#### [Bloque de texto]
#####
Las marcas de la vida

Pero si es hoy lunes sentada aquí a las 8 de la mañana en mi oficina no puedo dejar de pensar en todas aquellas cosas pasadas mi vida, que como le dije una vez a mi actual pareja “yo tengo costritas en el corazón”, aquellas cosas que si me marcaron, que hacen que uno cambien de conducta y ni piense en volverla a cambiar. Pero estos días regresaron a mi mente todas las costras juntas, como una especie de tabla de Moisés aquí está, brillantes, marcándome y diciéndome ojo con lo que vas hacer, acordaré que nosotras existimos por algo, no querrás volver a lastimarte.

Y es verdad no me quiero volver a lastimar, pero hasta que punto me lastime por estar con personas que no me conocían, no tenían mi misma forma o que jamás me comprendieron, hasta que punto yo soy culpable de mis costras, culpable por dejar que se hagan, culpable por dejar que se vuelvan hacer, culpable por enamorarme e intentar hasta el ultimo momento en salvar la relación en base al amor.

Yo conozco la violencia física, violencia psicológica, sé que la psicológica es la más fuerte, esa te va carcomiendo lentamente, a fuego lento, hasta que te invade, hasta que perdes casi la libertad de pensar, de sentir, digo casi pues si hubiera sido total, seguiría sin libertad pero solo queda una costra, pues zafe, y aprendí a siempre preservar mi libertad.

Es raro, de Ale mi ex marido, quien me llevo por violentos caminos jamás vividos que jamás volvería a recorrer, hoy mantengo un dialogo telefónico ameno, hasta se preocupa por mí, solo telefónico jamás podría encontrarme con él a solas en ningún lugar, el miedo se me apodera de mí en su máxima expresión de solo pensarlo.

De Jorge, recuerdo las bellas tertulias, el aprendizaje de un mundo bohemio que si bien yo conocía él supo ser el mejor guía, pero no me comprendía, solo miraba su ombligo no alrededor de él y así no pudo cruzar las aguas, como dice el I-ching y me hundí con él en su ombligo.
#####
#### [Listado de datos]
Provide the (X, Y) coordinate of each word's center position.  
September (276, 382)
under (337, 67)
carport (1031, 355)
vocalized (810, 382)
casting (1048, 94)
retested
#####
#### [Ejercicios propuestos]
**A.** Según el texto «Las marcas de la vida», ¿qué tipo de violencia es la más fuerte?
**B.** Copia del texto «Las marcas de la vida» el fragmento que comienza con las palabras "Yo conozco la" y termina con "de solo pensarlo.".
**C.** Reanuda el texto «Las marcas de la vida» y prolóngalo a partir de su última oración.
Los registros no guardan ninguna relación con el texto «Las marcas de la vida».

#### [Soluciones]
**A.** La violencia psicológica.

**B.**
Yo conozco la violencia física, violencia psicológica, sé que la psicológica es la más fuerte, esa te va carcomiendo lentamente, a fuego lento, hasta que te invade, hasta que perdes casi la libertad de pensar, de sentir, digo casi pues si hubiera sido total, seguiría sin libertad pero solo queda una costra, pues zafe, y aprendí a siempre preservar mi libertad.

Es raro, de Ale mi ex marido, quien me llevo por violentos caminos jamás vividos que jamás volvería a recorrer, hoy mantengo un dialogo telefónico ameno, hasta se preocupa por mí, solo telefónico jamás podría encontrarme con él a solas en ningún lugar, el miedo se me apodera de mí en su máxima expresión de solo pensarlo.

**C.**
Pato, de vos no tengo costas, de vos aprendí, a vivir, vos me enseñaste a ser feliz, si bien nuestros caminos no se cruzaban, vos con tu estructura, tus horarios, que no llegue tarde, que no me cuelgue, me enseñaste mucho.
Pero hoy junto a mi actual pareja no puedo negar que las costras existen como ya leyeron antes, pero son parte de mi pasado, solo sirven de aprendizaje, alerta o el repensar que hacer, y allí estuve estos días pensando que hacer, si seguir diciendo vamos de apoco, tengo miedo, no nos apuremos, a lo que traduzco en un no rotundo o como así lo sentí esta sábado por la tarde, mirar a los ojos y decir, te amo, no quiero perderte, si quiero vivir junto a vos.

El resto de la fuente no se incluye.